“Only in war, my dear Tilling,” said my father, “only in war. In private life, thank God, we too have soft hearts.”
“Oh yes! I know it. It is a kind of magic. Immediately on the declaration of war one says all at once of any horror: ‘Oh! that goes for nothing’. Children sometimes make the same agreement in their games. ‘If I do this or that it goes for nothing,’ you may hear them say. And in the game of war the same conventions, though unspoken, apply. Manslaughter is no longer to count as manslaughter; robbery counts no longer as robbery; theft is not thieving but ‘requisition’; villages burnt represent, not conflagrations, but ‘positions taken’. To all the precepts of the statute book, of the catechism, of the moral law, as long as the game lasts, the same applies—‘It goes for nothing’. But if ever occasionally the gambling fervour slackens, if the convention that ‘it goes for nothing’ disappears from one’s conscience for one moment, and one comprehends the scenes around one in their reality, and conceives of this depth of misery, this wholesale crime as meaning something, then one would wish for one thing only to deliver one out of the intolerable woe of such a sight—namely, to be dead.”
“Well, really!” remarked Aunt Mary meditatively, “sentences like ‘Thou shalt not murder,’ ‘Thou shalt not steal,’ ‘Love thy neighbour as thyself,’ ‘Forgive thine enemies’——”
“Go for nothing,” repeated Tilling; “and those, whose calling it is to teach these sentences, are the first to bless our arms and call down Heaven’s blessing on our murderous work.”
“And rightly so,” said my father. “The God of the Bible was of old time the God of battles, the Lord of armies. He it is who commands us to draw the sword. He it is——”
“Men always,” interrupted Tilling, “decree that what they themselves want to see done is His will; and they attribute to Him the enactment of eternal laws of love, which, whenever His children begin the great game of hatred, He suspends by His divine ‘Goes for nothing’. Just as rough, just as inconsistent, just as childish as man is the God whom man has set before us. And now, countess,” he added, getting up, “forgive me for having inflicted such a tedious discussion on you, and allow me to take leave.”
Stormy feelings were thrilling through me. All that he had just said had rendered the beloved man yet dearer to me. And must I now part from him, perhaps never to see him again? To exchange thus a cold farewell with him before other people and let all end so? It was not possible. I should have been obliged, if the door had closed on him, to burst out in sobs. That must not be: I rose up.

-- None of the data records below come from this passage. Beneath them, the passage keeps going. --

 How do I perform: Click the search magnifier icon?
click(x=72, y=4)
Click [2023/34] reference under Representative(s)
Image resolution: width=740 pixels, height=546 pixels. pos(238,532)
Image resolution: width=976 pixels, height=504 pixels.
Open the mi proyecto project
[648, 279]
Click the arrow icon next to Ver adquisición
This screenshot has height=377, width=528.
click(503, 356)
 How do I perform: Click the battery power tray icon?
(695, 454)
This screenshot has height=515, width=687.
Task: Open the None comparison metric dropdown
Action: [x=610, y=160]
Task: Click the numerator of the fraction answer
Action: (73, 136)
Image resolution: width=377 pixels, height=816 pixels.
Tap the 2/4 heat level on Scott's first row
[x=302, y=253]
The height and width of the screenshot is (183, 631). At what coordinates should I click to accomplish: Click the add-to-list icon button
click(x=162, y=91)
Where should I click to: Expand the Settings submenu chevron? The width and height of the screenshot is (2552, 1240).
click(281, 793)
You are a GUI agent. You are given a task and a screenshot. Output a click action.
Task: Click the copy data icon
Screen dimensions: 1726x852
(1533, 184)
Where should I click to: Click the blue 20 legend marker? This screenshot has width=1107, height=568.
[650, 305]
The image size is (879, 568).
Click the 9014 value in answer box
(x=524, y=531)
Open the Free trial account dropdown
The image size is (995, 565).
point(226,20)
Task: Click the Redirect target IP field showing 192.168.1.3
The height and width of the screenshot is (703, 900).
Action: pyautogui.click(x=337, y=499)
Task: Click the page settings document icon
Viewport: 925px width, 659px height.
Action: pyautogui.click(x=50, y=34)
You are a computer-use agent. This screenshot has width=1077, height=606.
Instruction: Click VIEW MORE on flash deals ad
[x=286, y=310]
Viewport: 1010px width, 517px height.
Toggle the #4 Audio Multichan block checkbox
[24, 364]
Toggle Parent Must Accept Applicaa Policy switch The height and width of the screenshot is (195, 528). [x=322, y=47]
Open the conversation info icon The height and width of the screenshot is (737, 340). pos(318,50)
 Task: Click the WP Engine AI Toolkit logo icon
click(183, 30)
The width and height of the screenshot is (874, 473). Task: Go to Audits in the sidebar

“One moment, Baron Tilling,” I said; “I must at any rate show you that photograph I spoke to you about a little while ago.”
He looked at me in amazement, for no talk about a photograph had ever passed between us. However he followed me to the other corner of the drawing-room, where some albums were lying on a table, and where we were out of hearing of the others.
I opened an album, and Tilling stooped over it. Meanwhile I spoke to him in a low voice and all in a tremble.